↓

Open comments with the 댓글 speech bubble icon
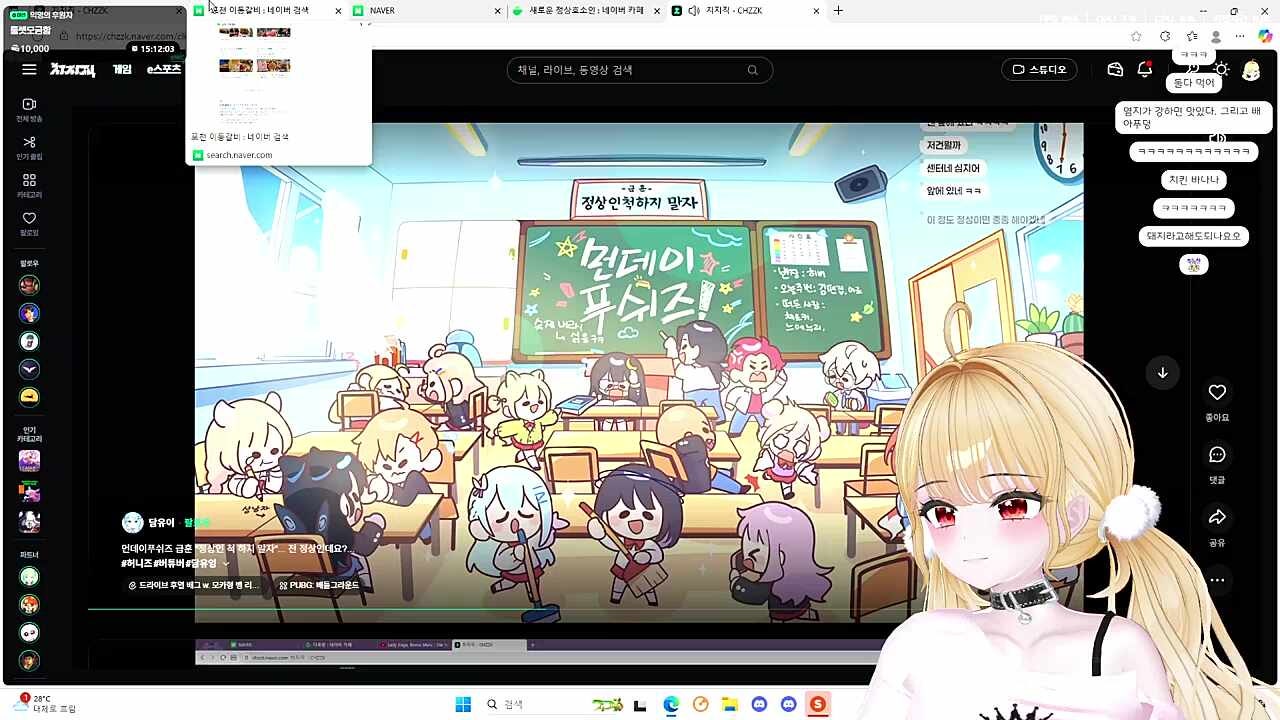coord(1217,455)
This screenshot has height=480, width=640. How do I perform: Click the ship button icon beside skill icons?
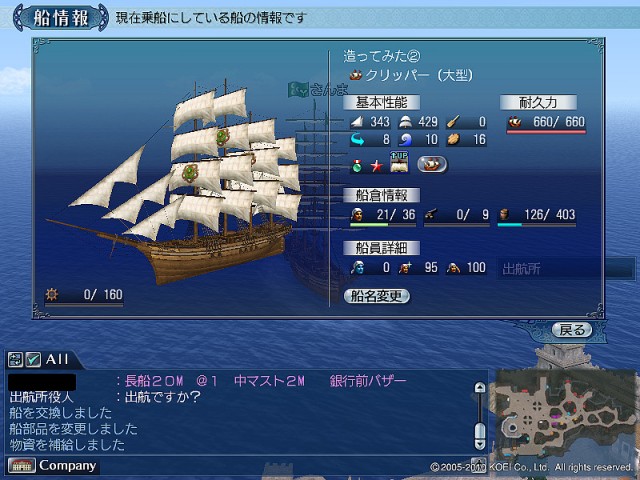tap(432, 164)
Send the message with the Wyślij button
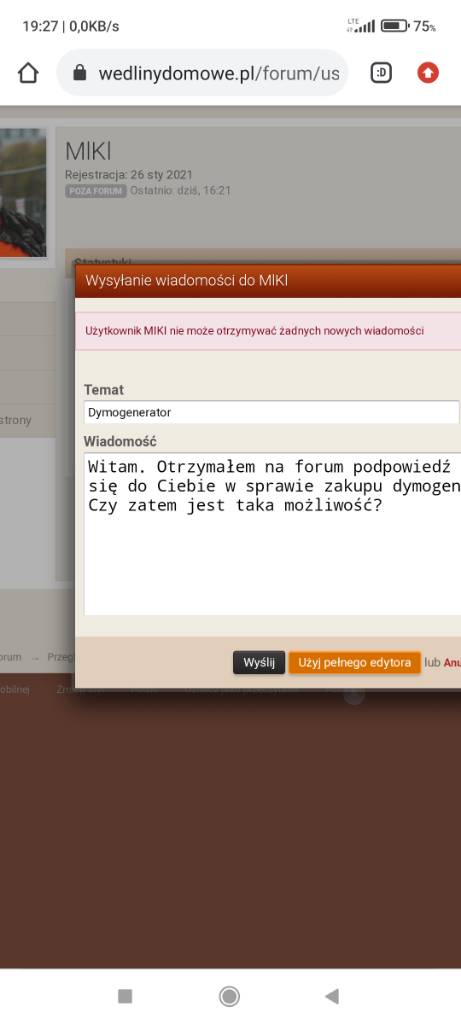Image resolution: width=461 pixels, height=1024 pixels. 259,662
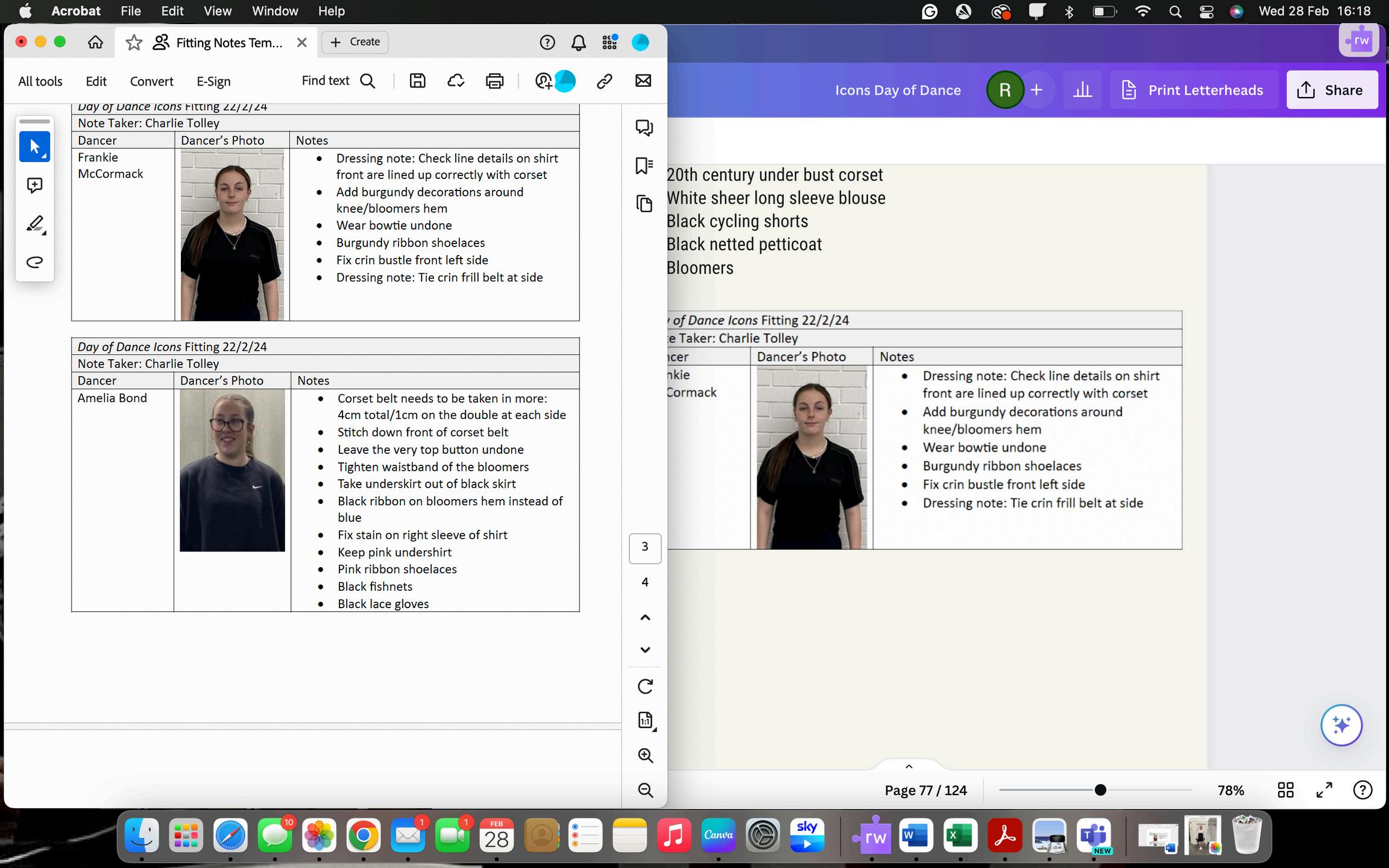Select the highlighter pen tool

pyautogui.click(x=35, y=224)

↑

Exercise =
Copy these records verbatim, omitting the pictures.

Solved problem =
Open comments with the 댓글 speech bubble icon
coord(1217,455)
This screenshot has height=480, width=640. How do I perform: Click the ship button icon beside skill icons?
tap(432, 164)
Send the message with the Wyślij button
Image resolution: width=461 pixels, height=1024 pixels. 259,662
Select the highlighter pen tool

pyautogui.click(x=35, y=224)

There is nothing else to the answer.